* _Data excerpts_
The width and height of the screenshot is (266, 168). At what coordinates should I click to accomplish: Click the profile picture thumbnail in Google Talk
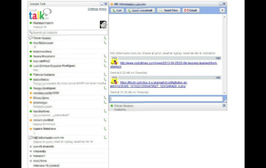click(104, 25)

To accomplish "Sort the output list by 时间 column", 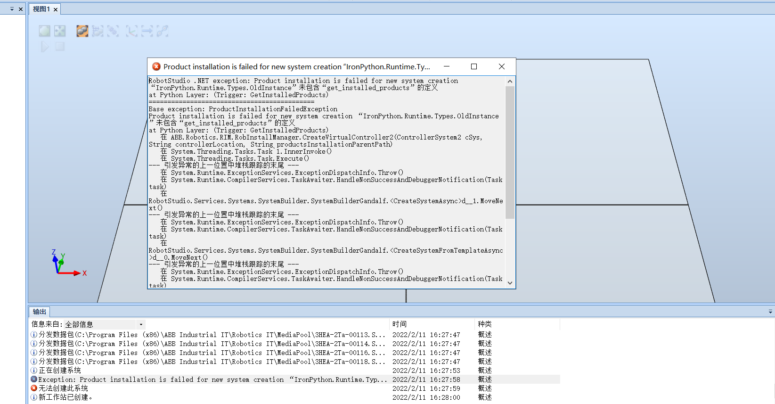I will [x=400, y=324].
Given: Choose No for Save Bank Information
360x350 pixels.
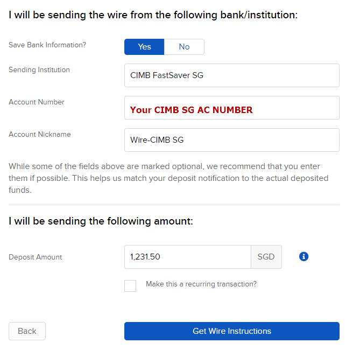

* _Problem to work on_
Please transcribe, word for word, every line from the one containing "Given: Choose No for Save Bank Information" through the last line of the records, both included, and leave the pictures out.

* _Output of the exercise_
Given: Choose No for Save Bank Information
360x350 pixels.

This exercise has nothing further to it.